Searching for the ideal refresh rate

PNC began a 90-day trial of cards featuring IDEMIA’s Motion Code technology in November and, according to an Ars Technica report the test run should identify the optimum refresh rate. According to Idemia, “PNC Treasury Management expects to offer Dynamic CVV2 technology to current customers in early 2019, following completion of the pilot.”

Coverage of the story in the Pittsburgh Post-Gazette states, “Card issuers like PNC will be able to customize the refresh interval. The e-ink display is limited by a small lithium battery, so a 60-minute CVV refresh rate offers the card a four-year lifespan, and higher refresh rates will make that lifespan shorter.”

The only downside of using the Motion Code technology is that “motion cards are more expensive than regular chip cards to produce,” the Post-Gazettewrites, adding, “Prices vary, but according to one estimate, they cost about $15 compared with around $2 to $4 for a regular chip card.”

4 trends impacting banks in 2019

Thought leaders ATOS published “Toward next-generation financial service ecosystems”, which analyses mega-trends in financial services and why we should all prepare for a fundamental shift in the next few years.

As its report says, banks are at a crossroads, and the “rise of non-banking platform companies are now disrupting the most profitable parts of the banking value chains. New players could capture up to a third of incumbent banks’ revenues by 2020.”

ATOS has identified four challenges and opportunities that will have the biggest impact on banking, providing they leverage the emerging technology.

1. Faster response to customer demands

Retail banks that adopt digital tech will see a 5% to 20% boost in revenues thanks to an improved service. They will also reduce their network costs by anything from 15% to 35%, and increase customer satisfaction by 10% to 15%. In advanced economies, two-thirds of banking customers execute half their financial transactions online. Customer loyalty is becoming elusive and branches are less relevant as a result. To respond, banks may shift from a product-centric to a platform- centric approach focused on customer-driven strategies.

2. Optimise costs

Fintechs are more agile and have lower operating costs than banks, making for strong competition. Digital banks can enjoy a cost-to-income ratio of below 30%, whereas banks are in 40% to 60%. Banks have some options, including shifting to lower-cost, standardised utility processes for selected administrative activities and using AI to improve customer response times and reduce employee redundancies.

3. New revenue streams

With banking business models changing thanks to neobanks, there is a need for traditional banks to reassess their position. They could position themselves as a hub platform and introduce new services for underserved segments of the community, such as mobile only banking for Gen Z and the unbanked.

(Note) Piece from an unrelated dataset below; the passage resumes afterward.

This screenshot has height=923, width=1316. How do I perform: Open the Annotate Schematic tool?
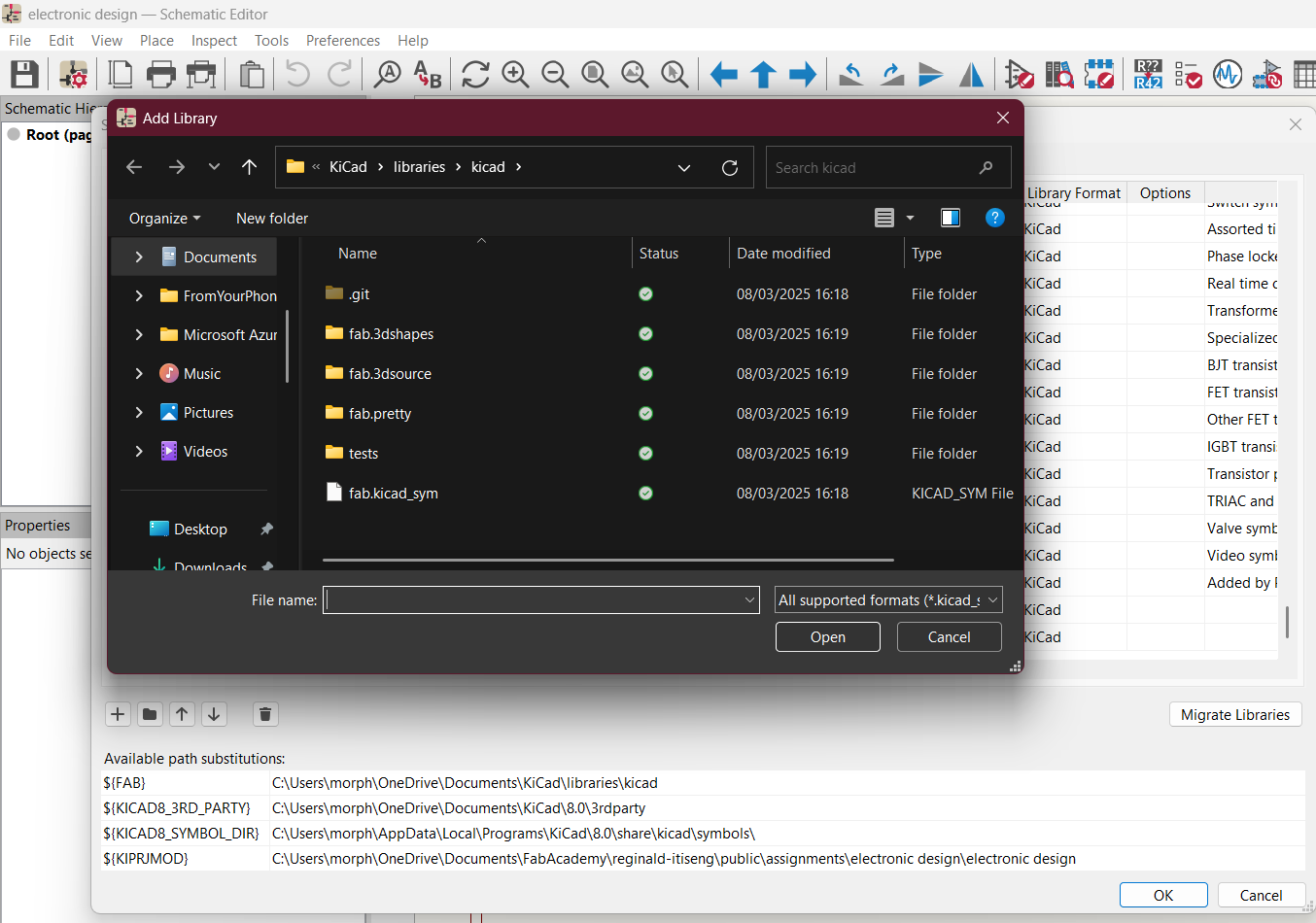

4. Develop security and compliance systems

Customer data has now become a ‘product’ for financial institutions and this requires enhanced security and insights, which could be provided by AI. For example, PSD2 requires banks to implement secure application programming interfaces (APIs) to make account transactions and data available to third parties. Developing system using AI-generated insights from civil and military intelligence could dramatically reduce the cost of cybercrime and enhance consumer trust.

There is nothing here that is earth shattering; it is what many have been saying throughout 2018, yet the banks continue to be slow in their response. Perhaps 2019 will the year they wake up and start moving forward.